**Quoted passage**
******

The Weakening of Fiduciary Law

In the 1970s and 80s, as major financial institutions grew and diversified their operations, courts and scholars recognized that fiduciary law posed profound challenges for the organizational practices of these firms. The challenges were considered existential by some: firms, ultimately, would need to slim down their operations, and perhaps even need to disaggregate some units, to avoid fiduciary liability.  However, since these challenges were recognized, financial conglomerates have grown massively and focused more on taking direct stakes as principals, a practice that accentuates the risk of conflicts of interest.

How were financial conglomerates able to continue growing and diversifying despite the imposition of fiduciary constraints generally seen as robust? Did fiduciary law weaken, as some scholars contend? In The Weakening of Fiduciary Law, a contribution to the Research Handbook on Fiduciary Law, I examine these questions under both US and UK law by considering potential explanations for firms’ increasing scale and scope. These explanations include the contractual erosion of fiduciary principles, the regulators’ and courts’ legitimation of information barriers as checks on conflicts, the molding of fiduciary law by regulation, the shift toward arbitration of client disputes, and clients’ non-enforcement of fiduciary duties.

I argue that contract has been fairly successful in eroding the force of fiduciary doctrine in the United Kingdom, yet contract does not fully resolve the fiduciary dilemma there. While UK courts have become more willing to permit parties to contractually exclude, modify, or otherwise defeat fiduciary protections, important limits still exist on parties’ ability to avoid the constraints of fiduciary law. Perhaps surprisingly, in the United States fiduciary doctrine has retained its vigor in important areas. Indeed, agency law has arguably grown stricter in prohibiting parties contracting out of fiduciary duties.

Judicial or regulatory acknowledgement of information barriers also does not offer a complete explanation for the apparent weakness of fiduciary constraints on financial conglomerates. In the United States, the Securities and Exchange Commission has never formally endorsed information barriers as legally effective means of preventing fiduciary breach, although the regulator acknowledges their usefulness for other purposes, such as avoiding insider-trading liability. In the United Kingdom, information barriers may serve a similar purpose, especially when used in combination with contractual measures. However, as in the United States, doubt remains as to their legal effectiveness in satisfying fiduciary duties.

******

**Objective a**
Report how many lines of the listing below contain the string "dropdown", treating uppercase and lowercase as distinct, and give only the number.

[Records excerpted from a collection]
******

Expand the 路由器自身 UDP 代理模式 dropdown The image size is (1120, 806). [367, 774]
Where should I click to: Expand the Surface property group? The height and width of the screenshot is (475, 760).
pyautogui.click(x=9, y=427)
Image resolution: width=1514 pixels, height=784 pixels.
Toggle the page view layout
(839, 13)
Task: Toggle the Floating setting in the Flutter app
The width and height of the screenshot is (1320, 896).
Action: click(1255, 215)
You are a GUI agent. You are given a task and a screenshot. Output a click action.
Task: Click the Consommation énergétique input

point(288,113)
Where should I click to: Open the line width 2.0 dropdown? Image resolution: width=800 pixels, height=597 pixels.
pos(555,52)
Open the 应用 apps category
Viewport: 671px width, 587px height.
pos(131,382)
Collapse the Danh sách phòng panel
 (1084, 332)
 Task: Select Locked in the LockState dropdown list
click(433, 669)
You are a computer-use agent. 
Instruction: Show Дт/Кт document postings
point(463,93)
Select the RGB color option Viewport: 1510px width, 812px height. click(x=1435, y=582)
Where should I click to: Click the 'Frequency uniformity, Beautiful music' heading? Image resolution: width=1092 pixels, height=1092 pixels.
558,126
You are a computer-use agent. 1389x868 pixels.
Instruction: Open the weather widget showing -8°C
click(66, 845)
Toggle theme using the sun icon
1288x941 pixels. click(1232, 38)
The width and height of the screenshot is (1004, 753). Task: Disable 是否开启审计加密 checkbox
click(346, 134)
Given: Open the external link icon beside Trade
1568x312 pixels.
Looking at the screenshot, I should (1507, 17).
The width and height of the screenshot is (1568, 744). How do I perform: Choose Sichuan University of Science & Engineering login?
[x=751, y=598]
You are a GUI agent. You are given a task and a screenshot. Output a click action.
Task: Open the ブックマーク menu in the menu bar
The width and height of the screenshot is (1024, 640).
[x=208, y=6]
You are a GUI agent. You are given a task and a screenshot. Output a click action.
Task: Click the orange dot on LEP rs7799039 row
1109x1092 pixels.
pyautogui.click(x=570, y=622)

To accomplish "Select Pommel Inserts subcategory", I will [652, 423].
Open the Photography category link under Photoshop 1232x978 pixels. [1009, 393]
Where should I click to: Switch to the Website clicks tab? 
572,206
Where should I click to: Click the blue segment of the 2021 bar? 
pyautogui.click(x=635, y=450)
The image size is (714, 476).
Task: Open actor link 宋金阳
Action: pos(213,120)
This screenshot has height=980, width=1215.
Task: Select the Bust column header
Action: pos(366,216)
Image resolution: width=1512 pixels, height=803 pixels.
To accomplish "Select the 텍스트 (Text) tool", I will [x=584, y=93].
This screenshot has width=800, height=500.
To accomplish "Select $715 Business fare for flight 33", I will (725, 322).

******

**Objective b**
Reproduce the stretch of the passage on fiduciary law from "I argue that" through "out of fiduciary duties.", substituting "strength" for "vigor".

**Finished answer a**
3

**Finished answer b**
I argue that contract has been fairly successful in eroding the force of fiduciary doctrine in the United Kingdom, yet contract does not fully resolve the fiduciary dilemma there. While UK courts have become more willing to permit parties to contractually exclude, modify, or otherwise defeat fiduciary protections, important limits still exist on parties’ ability to avoid the constraints of fiduciary law. Perhaps surprisingly, in the United States fiduciary doctrine has retained its strength in important areas. Indeed, agency law has arguably grown stricter in prohibiting parties contracting out of fiduciary duties.